Thus the latter recommends that after baptism children should not be permitted to taste food before partaking of the Eucharist, and should not even be nursed except in case of absolute necessity. We find the same in Alcuin's De Afflic., where it is expressly directed that, whenever a bishop is present. Baptism should be immediately followed by confirmation, and then by communion. In the synodal decrees of Walter of Orleans, in the same century, we find that priests are always to have the Eucharist ready, so that if a child should be taken in it should not be in danger of dying without the viaticum. In the 9th century this question of infant communion gave rise to controversies. Thus Paschasius Ratbertus maintained that children dying before communion were not therefore in danger, since by baptism they had already entered into communion with Christ. Still, in the 12th century, we find Radulphus Ardens saying (Hom. in die Paschce de Euchar. necess.) that it is prescribed (statutum) that children should receive communion, at least with the cup, soon after being baptized, so that "they might not be in danger of dying without that necessary sacrament." Hugo of St.Victor also recommends infant communion, where it can take place without danger, but remarks that this custom had already fallen into disuse in his time, the practice only remaining for the priest to give the newly-baptized child a little ordinary wine, instead of the blood of Christ, which practice he condemns. Soon after this, Odo, bishop of Paris, forbade giving children unconsecrated wafers, and thus the custom was lost in the Gallican Church. In Germany traces are to be found of it at a still later period; the thing ended in a mere senseless superstition. The Council of Trent condemns the principle of the necessity of infant communion, saying that the practice arose in the circumstances of the early ages, and that the fathers had sufficient grounds for introducing it in their days, without its being made a necessity of salvation; wherefore the usage could lawfully be altered and dropped (Sess. 21).
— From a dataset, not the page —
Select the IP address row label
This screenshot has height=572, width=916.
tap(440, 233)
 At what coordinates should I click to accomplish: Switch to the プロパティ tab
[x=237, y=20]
In the Greek Church we find passages of some theologians, which in their exposition of the doctrine of baptism would seem to imply that they rejected this necessity of infant communion based on John vi; 53; for they designate the former sacrament, as a purification through the blood of Christ, a partaking of the Lamb of God, etc. Yet infant communion was one of the early practices in that church, as is evident from the fact that in the Apostolic Constitutions (viii, 12) mothers are recommended to bring their children with them to communion, and children are counted among those who partake of the Lord's Supper (viii, 13). (Comp. Stanley, Hist, of the Eastern Church, p. 118,119.) This custom is also defended by Pseudo- Dionysius (Hier. Ecclesiastes 7:11) against the profane, who considered it ridiculous. The Greek Church still upholds infant communion. According to Metophanes Kritopulos (Conf. Ecc. Gr. c. 9), children (βρἐφη ), after they are baptized, should commune whenever their parents do.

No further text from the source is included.